Es un informe de la OCDE para Europa, América del Norte y
Australia. En Argentina, la evolución es preocupante.
La resistencia bacteriana es un fenómeno con una expansión
inquietante. Un informe publicado el martes en "The Lancet" indicó
que, sólo en Europa, las superbacterias matan a 33.000 personas al año. Alertó
que los casos fatales siguen creciendo y llamó a reforzar la prevención.
Un día después, la Organización para la Cooperación y el
Desarrollo Económico (OCDE) informó que este fenómeno podría causar 2,4
millones de muertes en los países de Europa, América del Norte y Australia
hasta 2050 y costar 3.500 millones de dólares anuales a sus economías.
El nivel de resistencia de ocho combinaciones de bacterias y
antibióticos de alta prioridad pasó en los países de la OCDE del 14% en 2005 al
17% en 2015, con una gran brecha entre Turquía, Corea del Sur y Grecia, que se
sitúan en torno al 35%.
Todavía más preocupante fue y se augura la evolución en
países de ingresos medios y bajos. El informe indica que en Argentina, Brasil y
Colombia se superó el 30% en 2015; en China, Rusia y Rumania el 40%, y en India
alcanzó el 57%.
Un "mapa de tasas de prevalencia de resistencia
antimicrobiana" publicado por la OCDE precisa que, en el caso de
Argentina, el nivel era del 18,4% en 2005 y pasó a ser del 31,6% en 2015.
El nuevo estudio lanza un mensaje de alerta y presenta
medidas.
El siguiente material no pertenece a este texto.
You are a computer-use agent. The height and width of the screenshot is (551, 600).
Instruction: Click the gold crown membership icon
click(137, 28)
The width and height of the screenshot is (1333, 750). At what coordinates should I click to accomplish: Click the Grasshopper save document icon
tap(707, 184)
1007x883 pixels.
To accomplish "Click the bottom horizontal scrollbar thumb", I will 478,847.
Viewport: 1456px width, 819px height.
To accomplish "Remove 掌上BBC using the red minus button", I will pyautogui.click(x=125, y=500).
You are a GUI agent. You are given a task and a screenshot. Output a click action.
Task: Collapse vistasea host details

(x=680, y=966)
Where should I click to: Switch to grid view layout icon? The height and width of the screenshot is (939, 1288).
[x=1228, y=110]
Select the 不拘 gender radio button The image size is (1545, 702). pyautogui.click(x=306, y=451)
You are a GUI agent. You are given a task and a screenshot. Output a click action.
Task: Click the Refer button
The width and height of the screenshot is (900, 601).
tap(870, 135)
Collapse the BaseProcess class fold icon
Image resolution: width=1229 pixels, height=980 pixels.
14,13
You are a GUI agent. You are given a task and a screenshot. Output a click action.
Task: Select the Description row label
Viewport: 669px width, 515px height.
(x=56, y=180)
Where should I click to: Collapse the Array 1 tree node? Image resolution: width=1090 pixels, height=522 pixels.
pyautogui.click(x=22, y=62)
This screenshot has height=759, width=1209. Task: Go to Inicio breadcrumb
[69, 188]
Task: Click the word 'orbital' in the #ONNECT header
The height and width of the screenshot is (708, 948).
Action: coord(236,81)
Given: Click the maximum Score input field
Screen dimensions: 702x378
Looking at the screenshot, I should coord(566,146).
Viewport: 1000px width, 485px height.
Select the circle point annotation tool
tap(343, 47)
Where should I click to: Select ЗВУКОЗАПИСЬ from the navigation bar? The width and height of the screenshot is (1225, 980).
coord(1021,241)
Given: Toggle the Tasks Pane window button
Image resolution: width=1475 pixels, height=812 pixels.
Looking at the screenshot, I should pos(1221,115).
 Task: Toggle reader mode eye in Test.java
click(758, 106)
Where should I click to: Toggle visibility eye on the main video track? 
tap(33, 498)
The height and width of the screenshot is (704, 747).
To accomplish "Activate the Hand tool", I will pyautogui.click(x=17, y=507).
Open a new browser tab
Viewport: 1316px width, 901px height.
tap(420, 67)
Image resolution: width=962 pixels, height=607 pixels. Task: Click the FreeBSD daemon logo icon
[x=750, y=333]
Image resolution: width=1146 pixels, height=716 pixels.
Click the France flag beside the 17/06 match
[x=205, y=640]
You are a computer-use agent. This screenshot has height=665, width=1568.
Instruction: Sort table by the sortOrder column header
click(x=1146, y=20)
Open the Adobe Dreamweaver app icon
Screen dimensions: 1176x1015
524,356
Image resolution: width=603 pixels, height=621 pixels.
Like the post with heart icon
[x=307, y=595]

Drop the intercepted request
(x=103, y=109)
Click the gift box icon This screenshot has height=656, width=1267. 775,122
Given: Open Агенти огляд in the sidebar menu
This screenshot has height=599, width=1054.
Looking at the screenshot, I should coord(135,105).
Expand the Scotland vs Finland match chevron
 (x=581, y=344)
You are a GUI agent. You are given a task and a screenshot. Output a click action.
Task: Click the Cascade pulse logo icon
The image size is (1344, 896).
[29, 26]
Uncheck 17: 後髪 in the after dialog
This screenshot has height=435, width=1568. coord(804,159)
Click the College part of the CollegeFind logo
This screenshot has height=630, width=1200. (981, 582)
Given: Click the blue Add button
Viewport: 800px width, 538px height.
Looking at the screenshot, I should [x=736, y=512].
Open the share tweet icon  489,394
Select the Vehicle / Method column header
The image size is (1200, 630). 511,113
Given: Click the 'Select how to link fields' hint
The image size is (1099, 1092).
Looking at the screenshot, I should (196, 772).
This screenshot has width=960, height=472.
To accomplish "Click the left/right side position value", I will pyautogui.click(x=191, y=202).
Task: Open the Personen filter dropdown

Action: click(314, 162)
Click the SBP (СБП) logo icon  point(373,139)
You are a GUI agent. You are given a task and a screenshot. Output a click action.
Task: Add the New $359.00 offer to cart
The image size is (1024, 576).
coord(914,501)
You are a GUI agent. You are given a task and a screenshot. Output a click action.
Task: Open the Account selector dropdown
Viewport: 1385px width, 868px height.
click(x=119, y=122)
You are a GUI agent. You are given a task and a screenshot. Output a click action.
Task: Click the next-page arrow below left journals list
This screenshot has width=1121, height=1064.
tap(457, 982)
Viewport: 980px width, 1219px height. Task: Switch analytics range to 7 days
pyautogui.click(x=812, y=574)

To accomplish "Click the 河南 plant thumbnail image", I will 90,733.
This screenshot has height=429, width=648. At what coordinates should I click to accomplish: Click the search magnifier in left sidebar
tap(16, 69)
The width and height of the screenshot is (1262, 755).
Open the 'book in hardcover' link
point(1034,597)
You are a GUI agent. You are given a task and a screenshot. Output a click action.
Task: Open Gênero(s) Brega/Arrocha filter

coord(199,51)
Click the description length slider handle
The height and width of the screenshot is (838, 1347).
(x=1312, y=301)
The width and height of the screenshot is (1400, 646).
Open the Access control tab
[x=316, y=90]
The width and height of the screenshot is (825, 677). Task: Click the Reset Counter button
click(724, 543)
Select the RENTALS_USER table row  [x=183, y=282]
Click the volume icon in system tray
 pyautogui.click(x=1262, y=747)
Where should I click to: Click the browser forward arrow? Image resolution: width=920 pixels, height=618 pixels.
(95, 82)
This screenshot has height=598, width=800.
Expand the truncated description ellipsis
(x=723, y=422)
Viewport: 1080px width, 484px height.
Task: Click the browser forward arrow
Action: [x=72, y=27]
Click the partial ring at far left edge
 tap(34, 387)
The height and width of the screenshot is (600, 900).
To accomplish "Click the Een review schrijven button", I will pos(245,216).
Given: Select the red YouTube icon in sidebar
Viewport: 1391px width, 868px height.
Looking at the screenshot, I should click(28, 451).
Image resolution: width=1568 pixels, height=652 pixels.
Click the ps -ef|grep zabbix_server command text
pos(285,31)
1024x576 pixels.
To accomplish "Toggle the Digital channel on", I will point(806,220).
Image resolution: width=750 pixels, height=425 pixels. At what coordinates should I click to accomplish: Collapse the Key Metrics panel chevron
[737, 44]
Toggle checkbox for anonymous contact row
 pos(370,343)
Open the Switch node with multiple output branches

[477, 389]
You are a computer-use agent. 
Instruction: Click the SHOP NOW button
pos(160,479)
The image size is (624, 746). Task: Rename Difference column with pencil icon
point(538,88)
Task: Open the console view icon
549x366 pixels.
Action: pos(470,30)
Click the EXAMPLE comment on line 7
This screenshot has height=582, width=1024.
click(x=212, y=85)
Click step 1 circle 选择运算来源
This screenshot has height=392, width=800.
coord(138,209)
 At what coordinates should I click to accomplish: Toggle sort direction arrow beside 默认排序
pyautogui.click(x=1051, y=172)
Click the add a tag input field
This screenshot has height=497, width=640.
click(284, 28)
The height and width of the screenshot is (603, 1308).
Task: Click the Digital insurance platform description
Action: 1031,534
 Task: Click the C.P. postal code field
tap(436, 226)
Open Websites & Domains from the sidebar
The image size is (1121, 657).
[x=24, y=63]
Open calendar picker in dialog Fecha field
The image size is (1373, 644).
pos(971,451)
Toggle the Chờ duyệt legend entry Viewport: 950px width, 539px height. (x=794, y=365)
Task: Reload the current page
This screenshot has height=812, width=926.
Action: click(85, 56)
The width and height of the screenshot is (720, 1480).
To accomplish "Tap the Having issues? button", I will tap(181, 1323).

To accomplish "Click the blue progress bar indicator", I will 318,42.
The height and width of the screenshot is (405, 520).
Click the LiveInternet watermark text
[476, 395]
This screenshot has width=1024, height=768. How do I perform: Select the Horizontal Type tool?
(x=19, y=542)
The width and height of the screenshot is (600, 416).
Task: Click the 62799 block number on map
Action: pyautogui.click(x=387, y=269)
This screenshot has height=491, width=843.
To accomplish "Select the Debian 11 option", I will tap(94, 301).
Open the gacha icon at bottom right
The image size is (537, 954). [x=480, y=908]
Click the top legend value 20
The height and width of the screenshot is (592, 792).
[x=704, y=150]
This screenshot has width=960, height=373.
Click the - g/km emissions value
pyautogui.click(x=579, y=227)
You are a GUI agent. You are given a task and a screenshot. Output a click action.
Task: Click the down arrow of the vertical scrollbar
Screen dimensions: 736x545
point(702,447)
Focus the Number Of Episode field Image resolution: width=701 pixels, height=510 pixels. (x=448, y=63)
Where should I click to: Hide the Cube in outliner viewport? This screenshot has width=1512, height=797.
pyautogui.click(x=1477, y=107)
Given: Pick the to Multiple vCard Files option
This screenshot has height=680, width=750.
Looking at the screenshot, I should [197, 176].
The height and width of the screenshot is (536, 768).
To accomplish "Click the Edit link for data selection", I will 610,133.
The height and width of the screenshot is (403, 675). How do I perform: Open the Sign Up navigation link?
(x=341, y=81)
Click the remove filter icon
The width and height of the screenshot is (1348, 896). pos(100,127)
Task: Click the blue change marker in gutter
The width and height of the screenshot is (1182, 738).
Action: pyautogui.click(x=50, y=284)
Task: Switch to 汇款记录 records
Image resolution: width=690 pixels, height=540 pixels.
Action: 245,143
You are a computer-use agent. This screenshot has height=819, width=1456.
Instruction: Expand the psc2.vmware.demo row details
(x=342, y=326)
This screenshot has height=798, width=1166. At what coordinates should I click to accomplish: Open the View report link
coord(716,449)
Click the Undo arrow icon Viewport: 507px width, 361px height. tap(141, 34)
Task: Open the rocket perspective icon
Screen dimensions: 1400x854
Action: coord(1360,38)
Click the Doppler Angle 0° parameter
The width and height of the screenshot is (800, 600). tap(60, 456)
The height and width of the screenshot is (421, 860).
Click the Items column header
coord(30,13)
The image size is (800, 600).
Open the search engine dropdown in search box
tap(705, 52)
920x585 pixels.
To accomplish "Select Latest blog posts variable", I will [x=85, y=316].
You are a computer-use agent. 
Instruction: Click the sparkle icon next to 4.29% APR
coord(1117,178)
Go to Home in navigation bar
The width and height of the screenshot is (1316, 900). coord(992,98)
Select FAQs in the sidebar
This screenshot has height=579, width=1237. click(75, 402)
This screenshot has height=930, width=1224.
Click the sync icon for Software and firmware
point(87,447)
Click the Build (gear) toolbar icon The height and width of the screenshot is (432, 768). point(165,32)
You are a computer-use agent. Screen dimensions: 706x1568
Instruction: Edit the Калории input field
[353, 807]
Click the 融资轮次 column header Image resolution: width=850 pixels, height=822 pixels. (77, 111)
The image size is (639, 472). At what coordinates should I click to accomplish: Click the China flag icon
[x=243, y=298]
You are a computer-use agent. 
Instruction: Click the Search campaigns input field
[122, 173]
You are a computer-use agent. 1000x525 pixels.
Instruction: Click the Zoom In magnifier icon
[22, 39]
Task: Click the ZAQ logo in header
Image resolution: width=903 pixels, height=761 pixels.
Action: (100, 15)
Los autores advierten de que, sin esa estrategia de respuesta, la
capacidad de las bacterias para resistir a los antimicrobianos será un problema
cada vez más grave, con elevadas tasas de mortalidad por esa causa.
En particular, en algunos países del sur de Europa como
Italia (18,17 fallecimientos anuales por 100.000 habitantes), Grecia (14,79),
Portugal (11,34) y Francia (8,61), pero también en Estados Unidos (8,98).
En el conjunto de la organización, casi una de cada cinco
infecciones es consecuencia de las bacterias resistentes a los antibióticos,
algo que los autores del trabajo culpan a "medio siglo de prescripción
excesiva de estos fármacos".
Más allá del riesgo vital, esta resistencia bacteriana tiene
"un impacto importante sobre la calidad de vida de las personas" que
son víctimas, con dos poblaciones particularmente vulnerables: los niños de
hasta 12 meses y los mayores de 70 años.
El costo por las complicaciones se estima en 3.500 millones
de dólares anuales en los países de la OCDE y de la Unión Europea, lo que
equivale al 10% de los gastos en atención sanitaria por enfermedades
transmisibles (2,4 dólares por cabeza).
La estrategia
La OCDE asegura que esta dinámica se podría atajar dedicando
sólo unos dos dólares por persona para una estrategia en cinco frentes:
1) Mejorar la higiene en los centros sanitarios, entre otras
cosas fomentando el lavado de manos.
2) Promover un uso más racional de los antibióticos, para
"poner fin a décadas de prescripción excesiva".
3) Utilizar pruebas de diagnóstico rápido, para determinar
si una infección es bacteriana o vírica.
4) Hacer la llamada "prescripción diferida", una
pauta de administración que puede disminuir el uso no justificado de
medicamentos.
5) Lanzar campañas de sensibilización pública.
Gracias a estas medidas, según la OCDE, se podrían evitar
hasta 1,6 millones de muertes -dos tercios de las motivadas por esta
resistencia- y disminuir en alrededor del 40% la carga sanitaria por
complicaciones.
En términos financieros, la inversión en estas medidas se
podría amortizar en un solo año y en adelante generaría un ahorro de unos 1,5
dólares por cada dólar invertido porque la prescripción diferida de
antibióticos o lavarse las manos es rentable inmediatamente.
En definitiva, el ahorro anual en la sanidad de la OCDE
sería de 4.800 millones de dólares, superior incluso a los posibles gastos por
la resistencia bacteriana, porque esas medidas tienen un impacto positivo
también sobre otro tipo de enfermedades.